Esther Bejarano bei der Eröffnung der Dauerausstellung in der KZ-Gedenkstätte Oberer Kuhberg 1985. Foto: Archiv DZOK Ulm A 1084.

Im Alter von 96 Jahren ist die Holocaust-Überlebende Esther Bejarano geb. Loewy gestorben

Noch am 3. Mai 2021 hielt Esther Bejarano eine Rede mit der Überschrift „Wir sind da! Meine Befreiung im Mai 1945 und meine Hoffnungen“. Für sie war der 3. Mai ihr zweiter Geburtstag, der Tag an dem sie vor 76 Jahren befreit worden war.

Geboren wurde Esther Bejerano am 15. Dezember 1924 in Saarlouis als jüngstes von insgesamt vier Kindern, ihr Vater war jüdischer Religionslehrer und Kantor, die Familie zog Anfang 1936 nach Ulm, wo er für die jüdische Gemeinde arbeitete. Esther besuchte das jüdische Landschulheim Herrlingen bis zu dessen Auflösung 1939 und danach noch einige Monate die jüdische Schule in Ulm. Nach der brutalen Misshandlung des Vaters im Novemberpogrom 1938 und der Beschlagnahmung ihrer Wohnung zog die Familie 1940 nach Berlin. Esther bereitete sich in einem Lager auf die Auswanderung nach Palästina vor, was nicht mehr gelang. Sie wurde mit anderen Jugendlichen zur Zwangsarbeit gezwungen und 1943 nach Auschwitz-Birkenau deportiert. Sie überlebte die KZ-Zeit und auch den Todesmarsch aus dem Frauen-KZ Ravensbrück, in das sie verlegt worden war. Nach der Befreiung wanderte die junge Frau nach Israel aus, kehrte 1960 jedoch mit ihrem Ehemann und ihren zwei Kindern nach Deutschland zurück.

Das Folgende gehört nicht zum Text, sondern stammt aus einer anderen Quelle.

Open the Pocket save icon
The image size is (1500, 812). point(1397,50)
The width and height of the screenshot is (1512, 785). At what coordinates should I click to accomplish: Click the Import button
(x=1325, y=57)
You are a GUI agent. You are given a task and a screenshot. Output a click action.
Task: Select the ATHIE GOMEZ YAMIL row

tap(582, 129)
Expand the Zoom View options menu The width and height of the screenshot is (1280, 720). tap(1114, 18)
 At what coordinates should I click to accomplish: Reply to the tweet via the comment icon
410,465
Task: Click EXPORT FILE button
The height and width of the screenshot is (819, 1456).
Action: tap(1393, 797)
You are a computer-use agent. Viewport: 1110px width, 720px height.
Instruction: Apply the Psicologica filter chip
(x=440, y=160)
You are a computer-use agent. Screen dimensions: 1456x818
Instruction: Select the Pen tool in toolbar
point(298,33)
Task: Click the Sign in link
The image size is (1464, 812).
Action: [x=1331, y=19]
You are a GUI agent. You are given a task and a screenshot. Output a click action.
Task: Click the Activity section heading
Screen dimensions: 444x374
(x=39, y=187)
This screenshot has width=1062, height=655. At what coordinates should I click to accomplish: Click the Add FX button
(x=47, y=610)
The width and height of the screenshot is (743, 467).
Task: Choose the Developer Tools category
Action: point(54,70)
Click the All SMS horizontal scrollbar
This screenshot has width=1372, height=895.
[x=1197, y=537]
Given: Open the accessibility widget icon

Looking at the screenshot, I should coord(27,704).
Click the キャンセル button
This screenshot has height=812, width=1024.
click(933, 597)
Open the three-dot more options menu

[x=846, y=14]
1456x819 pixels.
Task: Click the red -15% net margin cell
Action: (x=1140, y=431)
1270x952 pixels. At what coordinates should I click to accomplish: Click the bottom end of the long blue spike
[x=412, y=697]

Seit Ende der 1970er Jahre engagierte sich Esther Bejarano in der Vereinigung der Verfolgten des Naziregimes (VVN-BdA), trat als Zeitzeugin in Schulen auf und war Mitbegründerin des Auschwitz-Komitees in der BRD. Zusammen mit Tochter Edna und Sohn Joram gründete sie Anfang der 1980er die Gruppe Coincidence mit Liedern aus dem Ghetto und jüdischen sowie antifaschistischen Liedern, seit 2009 trat sie mit der Kölner Hip-Hop-Gruppe „Microphone Mafia“ auf. Für ihr künstlerisch-politisches Engagement erhielt sie zahlreiche Auszeichnungen.

Sie hat sich auch hier in Ulm tatkräftig für die Errichtung der KZ-Gedenkstätte Oberer Kuhberg eingesetzt und war seit Mitte der 1990er Jahre Mitglied des Vereins. Das Foto zeigt sie bei der Eröffnung der Dauerausstellung 1985. Wir sind ihr dankbar für ihre langjährige Unterstützung und ihr Engagement in Ulm, das sie zu vielen unterschiedlichen Gelegenheiten zeigte, zuletzt bei einem Auftritt 2018 im Stadthaus Ulm mit „Microphone Mafia“.

Wir werden das Andenken an Esther Bejarano und ihre Anliegen weitertragen, den Blick von der Vergangenheit auf die Gegenwart zu richten und für eine andere, bessere Gesellschaft ohne Diskriminierung und Verfolgung einzutreten.